• TASK INSTRUCTIONS
Set out exactly, line by line, the stretch of data below that begins at the line containing "Focus the 收货人手机" and ends at the line containing "Task: Choose the 低语钥匙 entry costing 20", with both ends kept.
--- DATA FOR THE TASK Enclosed Below ---
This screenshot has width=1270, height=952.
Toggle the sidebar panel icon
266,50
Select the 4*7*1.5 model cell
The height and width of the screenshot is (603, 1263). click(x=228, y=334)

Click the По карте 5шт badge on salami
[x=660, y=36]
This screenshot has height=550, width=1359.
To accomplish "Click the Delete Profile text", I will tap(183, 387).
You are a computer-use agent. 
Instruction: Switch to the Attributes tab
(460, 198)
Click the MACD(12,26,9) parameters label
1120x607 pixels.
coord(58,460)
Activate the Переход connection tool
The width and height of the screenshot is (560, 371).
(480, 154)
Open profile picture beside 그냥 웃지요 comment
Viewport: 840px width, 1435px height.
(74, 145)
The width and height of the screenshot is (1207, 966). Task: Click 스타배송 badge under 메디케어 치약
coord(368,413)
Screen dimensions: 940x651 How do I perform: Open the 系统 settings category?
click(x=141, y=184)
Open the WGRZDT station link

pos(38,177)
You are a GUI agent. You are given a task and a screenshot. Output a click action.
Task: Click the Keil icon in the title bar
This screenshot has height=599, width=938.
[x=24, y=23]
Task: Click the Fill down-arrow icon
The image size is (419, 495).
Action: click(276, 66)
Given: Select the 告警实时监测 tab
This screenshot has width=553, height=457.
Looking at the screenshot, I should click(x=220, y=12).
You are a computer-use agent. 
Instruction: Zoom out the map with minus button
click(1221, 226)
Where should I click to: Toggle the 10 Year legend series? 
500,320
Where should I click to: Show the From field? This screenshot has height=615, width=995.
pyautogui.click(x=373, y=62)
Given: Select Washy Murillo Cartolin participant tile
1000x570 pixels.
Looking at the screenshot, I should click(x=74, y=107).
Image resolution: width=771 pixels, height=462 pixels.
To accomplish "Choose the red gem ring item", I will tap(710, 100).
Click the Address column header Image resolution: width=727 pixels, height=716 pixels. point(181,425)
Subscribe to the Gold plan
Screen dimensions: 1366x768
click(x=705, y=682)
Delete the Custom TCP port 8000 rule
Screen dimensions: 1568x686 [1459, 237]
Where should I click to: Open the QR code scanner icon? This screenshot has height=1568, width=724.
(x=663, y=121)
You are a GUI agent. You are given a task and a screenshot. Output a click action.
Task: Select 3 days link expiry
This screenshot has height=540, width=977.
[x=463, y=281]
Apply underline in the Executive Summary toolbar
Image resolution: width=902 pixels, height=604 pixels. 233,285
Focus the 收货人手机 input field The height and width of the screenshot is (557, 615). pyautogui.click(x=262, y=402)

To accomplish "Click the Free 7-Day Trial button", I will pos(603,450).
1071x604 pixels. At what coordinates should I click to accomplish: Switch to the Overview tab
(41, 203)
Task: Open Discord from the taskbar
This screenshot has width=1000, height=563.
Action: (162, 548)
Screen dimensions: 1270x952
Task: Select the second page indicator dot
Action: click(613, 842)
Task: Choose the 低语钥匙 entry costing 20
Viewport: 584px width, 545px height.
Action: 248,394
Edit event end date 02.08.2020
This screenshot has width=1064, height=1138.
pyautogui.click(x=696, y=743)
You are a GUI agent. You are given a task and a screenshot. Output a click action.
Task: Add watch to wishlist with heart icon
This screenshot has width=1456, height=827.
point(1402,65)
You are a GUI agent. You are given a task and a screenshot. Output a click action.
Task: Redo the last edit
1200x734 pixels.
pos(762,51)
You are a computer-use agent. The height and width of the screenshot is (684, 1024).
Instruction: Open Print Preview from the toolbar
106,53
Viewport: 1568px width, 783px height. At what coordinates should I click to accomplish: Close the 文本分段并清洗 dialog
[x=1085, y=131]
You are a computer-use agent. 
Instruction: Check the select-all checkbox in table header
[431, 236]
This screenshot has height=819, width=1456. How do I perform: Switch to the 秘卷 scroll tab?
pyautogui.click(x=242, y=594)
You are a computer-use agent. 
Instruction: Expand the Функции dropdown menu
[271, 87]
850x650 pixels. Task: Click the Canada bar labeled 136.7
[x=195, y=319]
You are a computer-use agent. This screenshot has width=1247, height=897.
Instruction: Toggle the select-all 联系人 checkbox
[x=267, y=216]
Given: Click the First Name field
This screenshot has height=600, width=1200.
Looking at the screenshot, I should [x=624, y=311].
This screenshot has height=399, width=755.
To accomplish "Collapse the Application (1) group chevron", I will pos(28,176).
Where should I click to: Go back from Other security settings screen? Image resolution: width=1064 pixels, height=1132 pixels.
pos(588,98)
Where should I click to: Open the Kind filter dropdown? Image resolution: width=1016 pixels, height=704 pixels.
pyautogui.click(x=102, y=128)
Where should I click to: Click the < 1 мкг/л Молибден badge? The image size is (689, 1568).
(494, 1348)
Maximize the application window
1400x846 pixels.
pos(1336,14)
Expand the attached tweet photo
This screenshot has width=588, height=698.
--- End of Enclosed DATA FOR THE TASK ---
• EXERCISE ANSWER
Focus the 收货人手机 input field The height and width of the screenshot is (557, 615). pyautogui.click(x=262, y=402)

To accomplish "Click the Free 7-Day Trial button", I will pos(603,450).
1071x604 pixels. At what coordinates should I click to accomplish: Switch to the Overview tab
(41, 203)
Task: Open Discord from the taskbar
This screenshot has width=1000, height=563.
Action: (162, 548)
Screen dimensions: 1270x952
Task: Select the second page indicator dot
Action: click(613, 842)
Task: Choose the 低语钥匙 entry costing 20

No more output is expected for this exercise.